Citi to Women: Grow a Pair, But Don't Be Too Hot?
Blogs on Friday lit up about a memo handed out to Citibank employees which suggested that female employees needed to act more like men in order to succeed at work.
Highlights from the memo, which excerpted from author Dr. Lois P. Frankel's book, Nice Girls Don't Get the Corner Office 101, include: warning women that their handshakes are too weak and that they smile too much; advising them to sit in "power positions," instead of sitting demurely, and telling them to quit playing fair ("a woman might assume that rules have to be obeyed whereas a man will find a way to stretch the rules and not be punished").
If Frankel's list is an example of the way a company like Citi handles gender discrimination (ladies: Apparently, you can pre-empt the discrimination by just acting like a man), the memo must have bypassed Debrahlee Lorenzana. Lorenzana is the Citibanker who we first reported was fired from her job, allegedly because her bosses thought she was so hot that they couldn't concentrate on work. Lorenzana has a (surgically enhanced) Barbie Doll figure. The clothes she wore to work were ultra-feminine -- a style choice she attributed to her Puerto Rican heritage -- but not inappropriate. Her bosses gave her a list of clothing items she was no longer allowed to wear -- high-heeled shoes and basic pencil skirts were among the items they found to be too distracting -- but Lorenzana refused to change.

> **GIVEN REQUEST A**
Return each line of the records that contains the word "Click", matching its capitalization exactly.
The article and the records have nothing to do with each other.

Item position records
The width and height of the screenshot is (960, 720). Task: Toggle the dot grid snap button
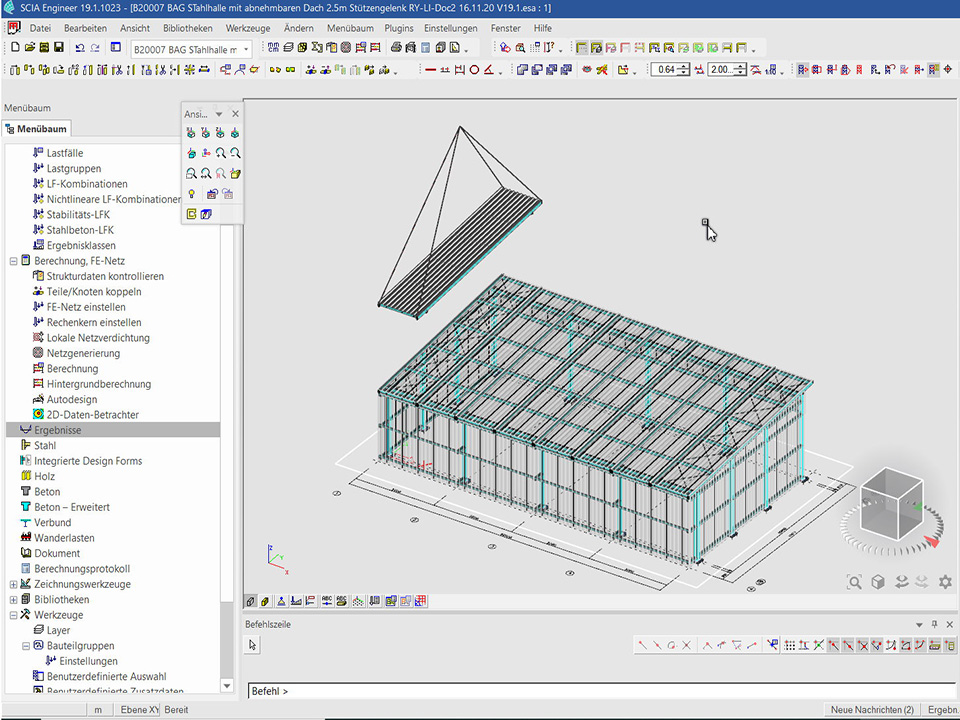tap(790, 646)
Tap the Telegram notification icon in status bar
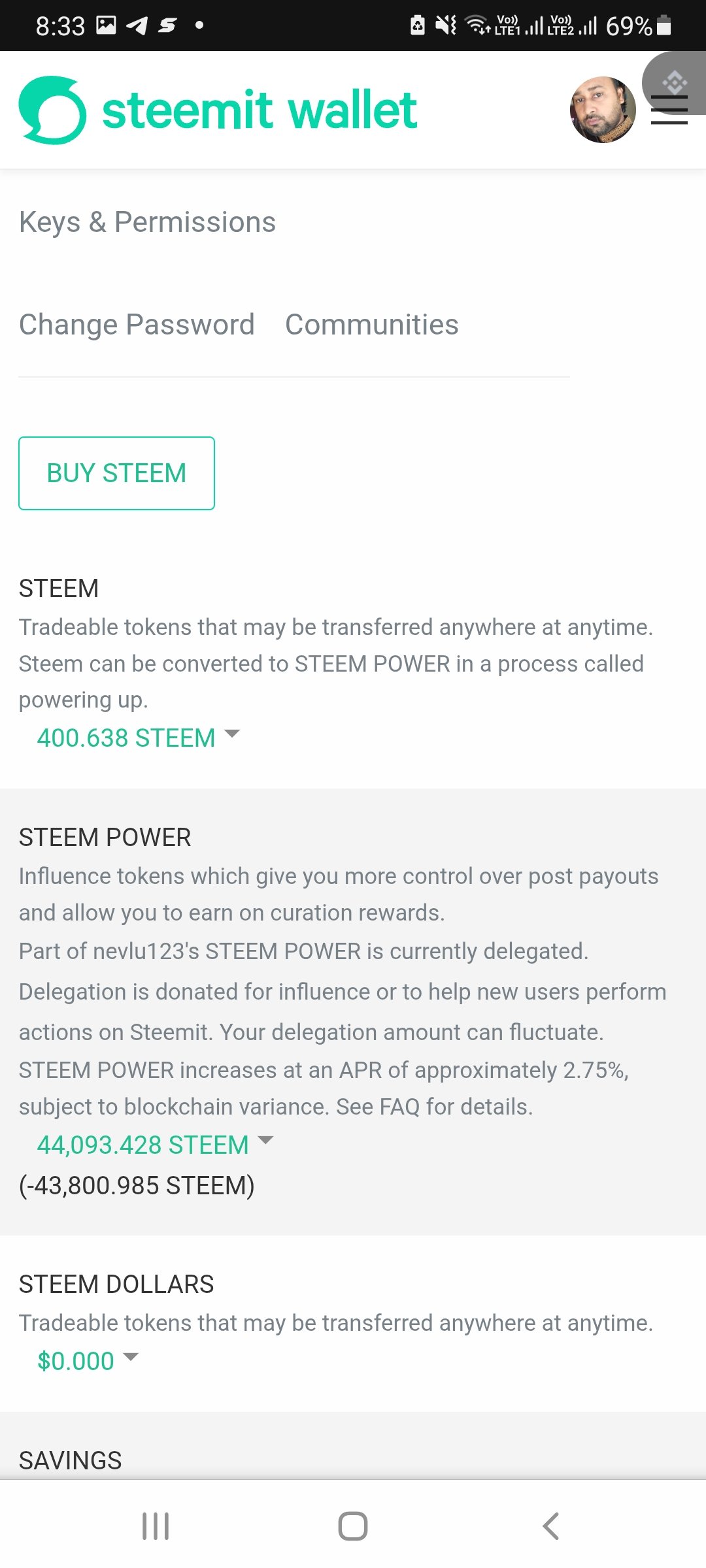This screenshot has height=1568, width=706. (x=137, y=25)
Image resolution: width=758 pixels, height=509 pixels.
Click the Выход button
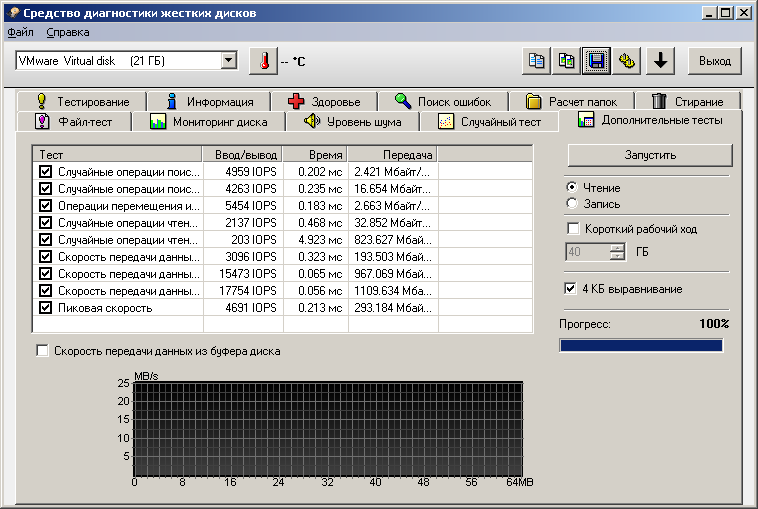tap(714, 61)
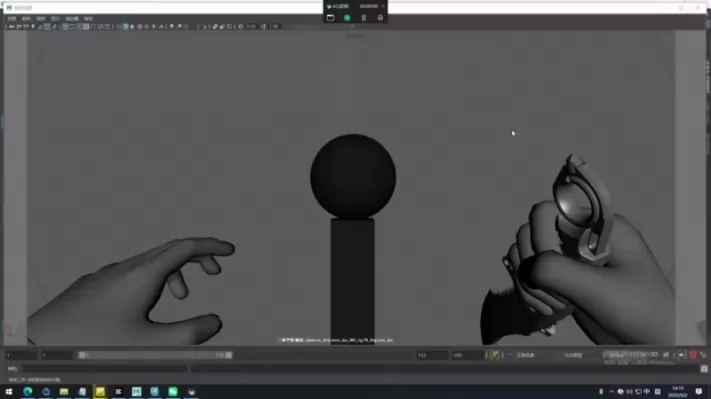Open Maya from the Windows taskbar

point(136,392)
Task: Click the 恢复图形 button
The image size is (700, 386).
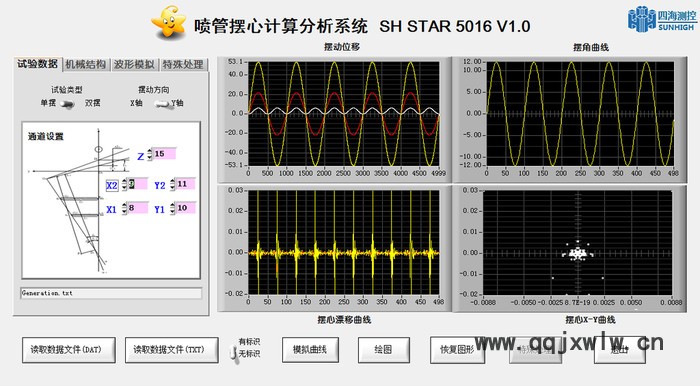Action: [457, 350]
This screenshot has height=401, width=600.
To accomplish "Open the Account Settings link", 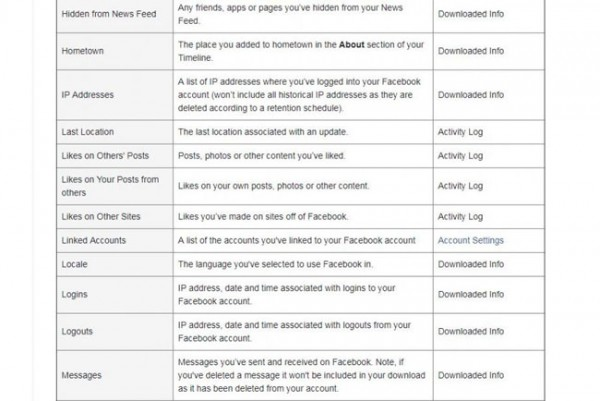I will 470,241.
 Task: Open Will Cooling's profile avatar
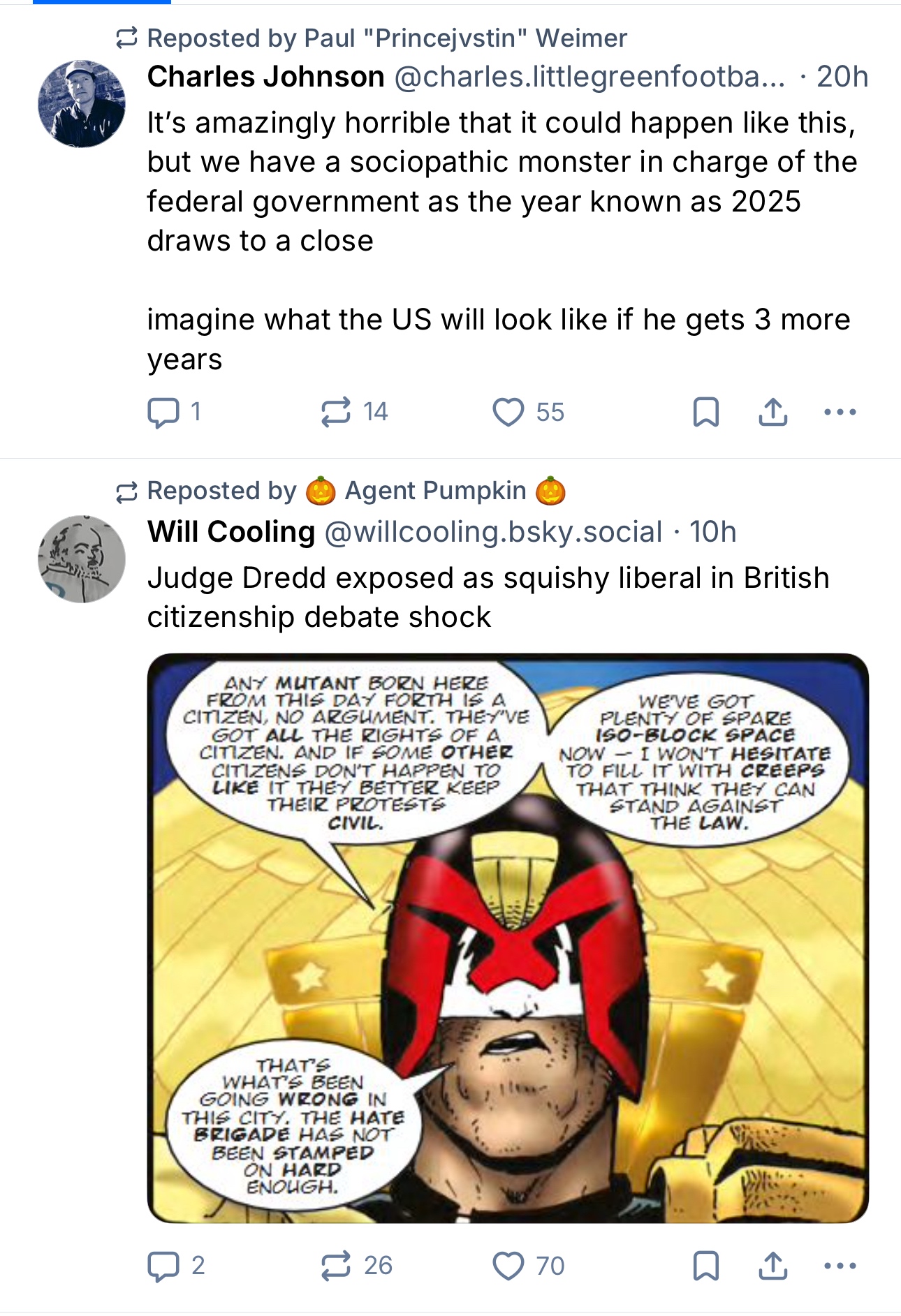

> **GIVEN REQUEST B**
According to the article on the Citi memo, what book did the memo excerpt?

> **OUTPUT A**
Click the Выход button
Task: Click the 恢复图形 button

> **OUTPUT B**
Nice Girls Don't Get the Corner Office 101, by Dr. Lois P. Frankel.